Cependant Hercule, au plus haut de la forêt, ébranlait les frênes, et le bruit de leur chute retentissait dans toute la montagne. Il charge de leurs débris son épaule, que recouvre sa peau de lion, et retourne au rivage ; il pensait qu’Hylas, rapportant le produit d’une chasse qui allait rendre leur repas plus abondant, y était revenu par un autre chemin. (3, 570) Inquiet de ne pas voir cet autre lui-même, ni parmi ses compagnons attablés au bord de la mer, ni partout où sa vue peut s’étendre, son amour, vivement alarmé, lui suggère mille pressentiments lugubres. Où est-il ? quel obstacle, quel accident pourraient impunément l’arrêter ? La nuit, qui augmente, ajoute à ses craintes ; bientôt il pâlit ; une sueur froide découle de ses membres. Comme aux approches d’un orage, les nuées, qui s’amoncellent, sombres et menaçantes, font frissonner d’effroi les matelots et les laboureurs, (3, 580) ainsi l’absence d’Hylas trouble le cœur d’Hercule et lui rappelle la haine de sa marâtre. Tout à coup, pareil à un taureau de Calabre qui, piqué par un taon, s’est élancé de son étable et renverse tout sur son passage, il se précipite en furie à travers les halliers et les collines. La terreur gagne au loin la montagne, et la forêt complice de l’enlèvement ; tout tremble de la crainte que donnent cette violente colère, ce sinistre désespoir. Lui, comme un lion qui, blessé par la lance acérée de l’agile Maure, rugit, et croit déjà mordre et déchirer son ennemi, (3, 590) court de colline en colline, son arc bandé, et le cœur plein de rage. Malheureuses les bêtes, malheureux les hommes qui passent à sa portée ! Il marche au hasard, interroge tous les lieux, les ruisseaux, les rochers d’où ils tombent, ces bois qu’il ne connaît que trop. Au milieu de la solitude, c’est Hylas, c’est toujours Hylas qu’il appelle ; et l’écho fugitif et la forêt répondent seuls à ses cris.

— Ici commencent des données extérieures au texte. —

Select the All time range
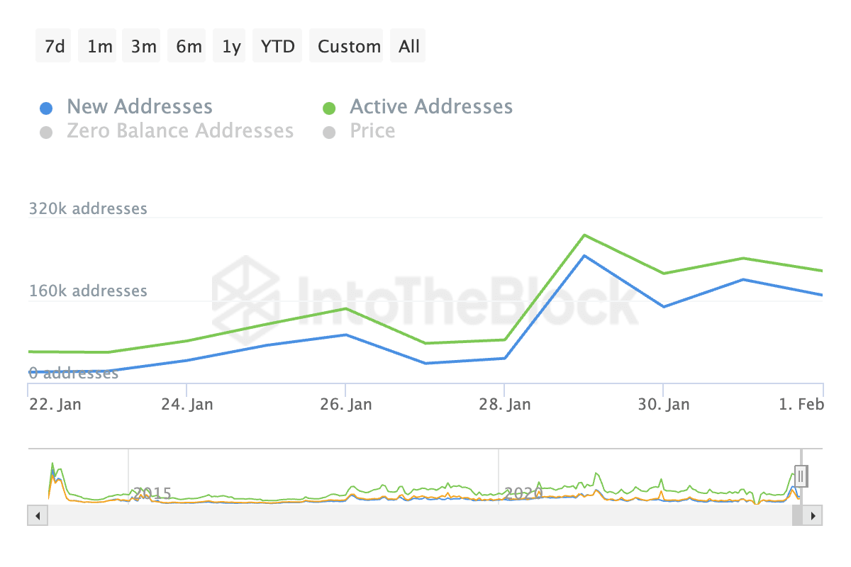 pyautogui.click(x=408, y=45)
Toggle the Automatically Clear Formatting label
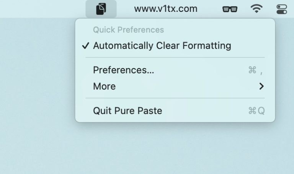The width and height of the screenshot is (294, 174). (162, 46)

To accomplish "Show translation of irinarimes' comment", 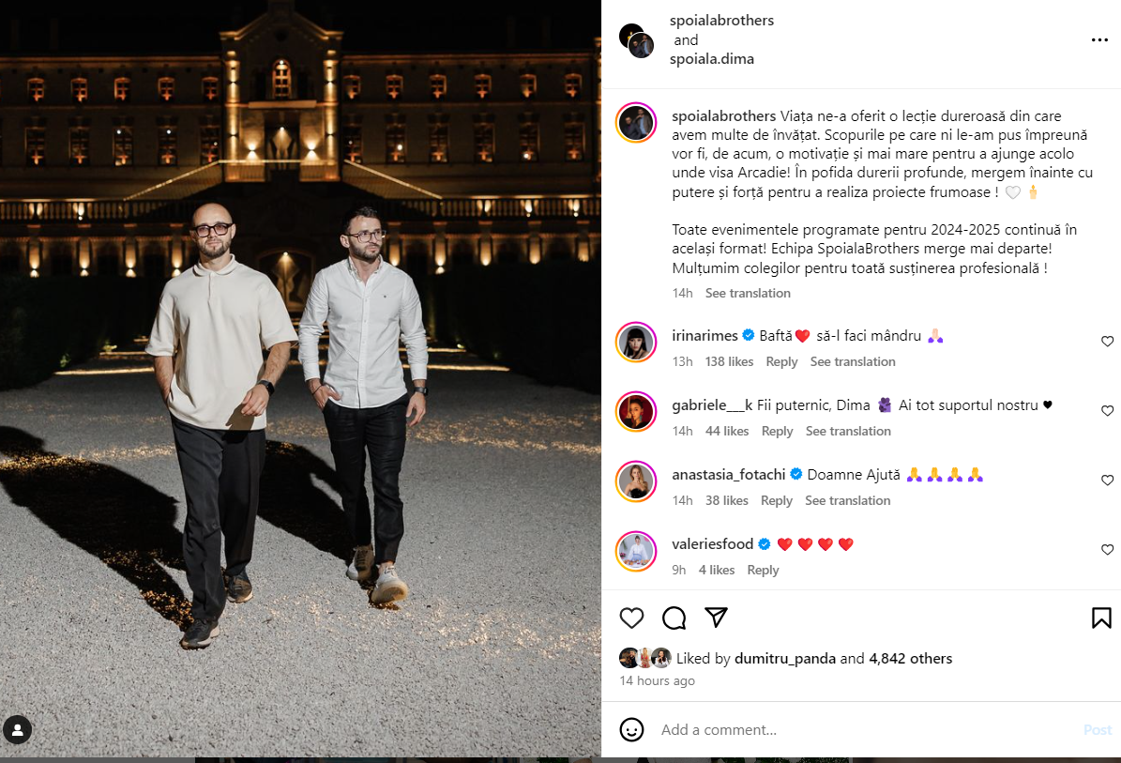I will [x=852, y=362].
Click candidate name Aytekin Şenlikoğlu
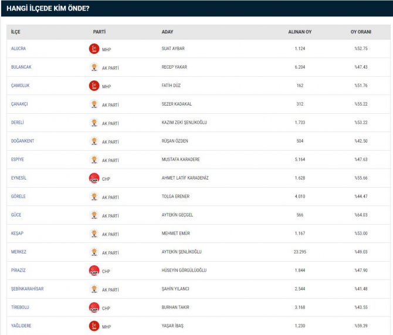 coord(181,252)
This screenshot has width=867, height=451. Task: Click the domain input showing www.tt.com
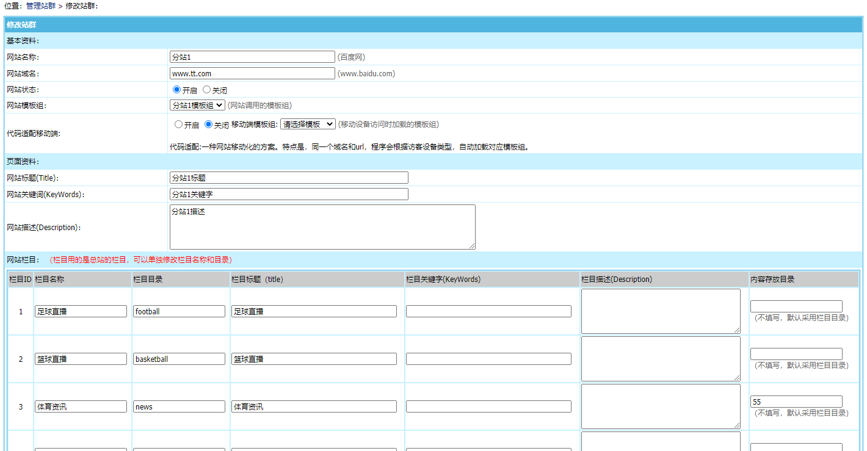point(252,73)
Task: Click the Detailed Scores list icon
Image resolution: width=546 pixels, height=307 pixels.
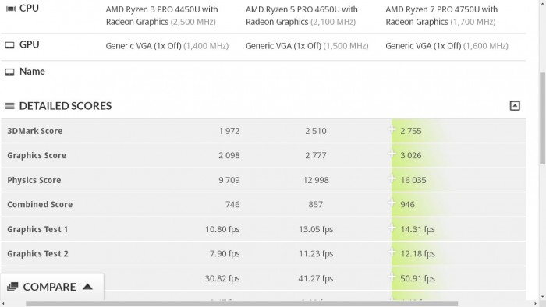Action: (x=9, y=106)
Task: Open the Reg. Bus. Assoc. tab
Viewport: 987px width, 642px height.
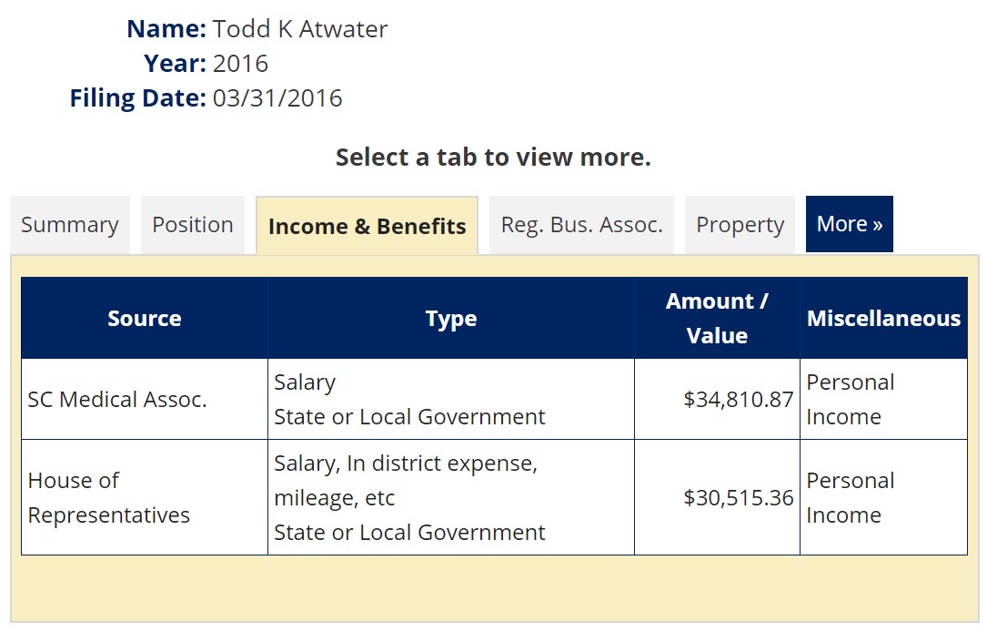Action: pyautogui.click(x=581, y=225)
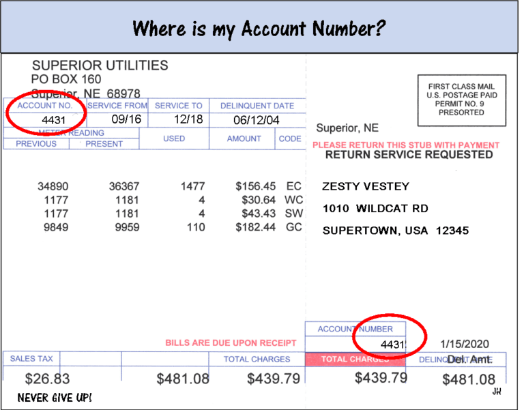
Task: Click the red "Please return this stub" notice
Action: click(x=405, y=145)
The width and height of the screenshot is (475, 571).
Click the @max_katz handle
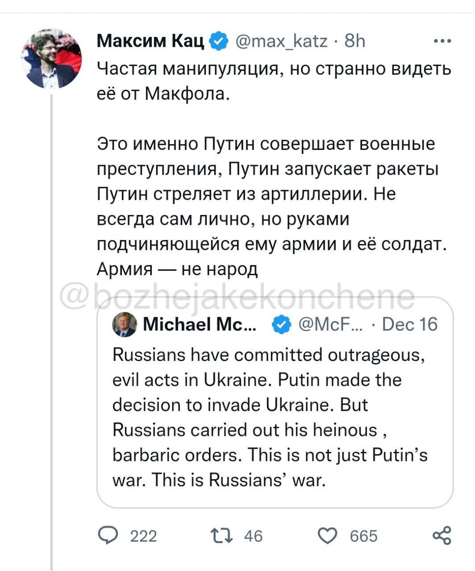point(281,41)
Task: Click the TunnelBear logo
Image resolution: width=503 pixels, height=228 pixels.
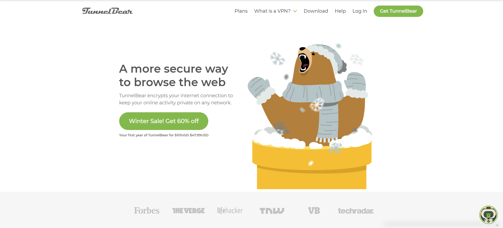Action: click(x=107, y=11)
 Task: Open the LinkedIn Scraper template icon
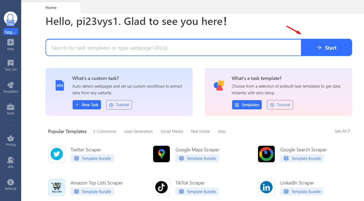[x=266, y=187]
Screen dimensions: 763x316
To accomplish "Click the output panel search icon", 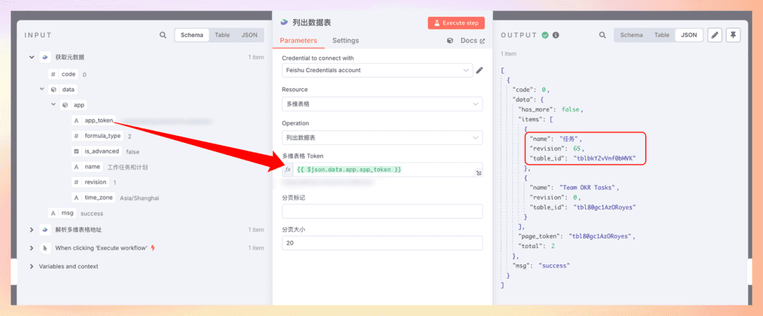I will click(603, 35).
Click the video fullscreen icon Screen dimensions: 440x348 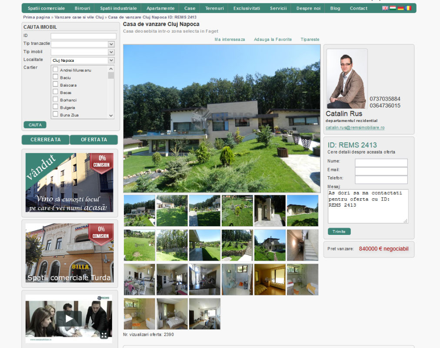click(104, 335)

Mais, sûrs qu’il reviendra, les Argonautes, qu’invitent les vents favorables, attendaient encore. Tous aimaient le jeune Hylas (3, 600) et la grâce de sa valeur naissante ; mais c’est surtout le nom d’Hercule qu’ils ont à la bouche. Ils l’appellent d’abord de leurs vœux, de leurs larmes ; bientôt incertains, tremblants, ils poussent de longs cris, et allument des feux toutes les nuits sur le rivage. Jason, voyant le calme solennel des montagnes, la mer tranquille et les vents propices, pleure, et reste par attachement pour Hercule. La démarche du héros, son carquois qu’il porte sans en sentir le poids, sa présence parmi ses compagnons, à cette table aujourd’hui triste et silencieuse, où il avalait d’un trait la coupe qu’il saisissait de sa vaste (3, 610) main, et où il rappelait les monstres suscités contre lui par sa marâtre, Jason cherche en vain tout cela.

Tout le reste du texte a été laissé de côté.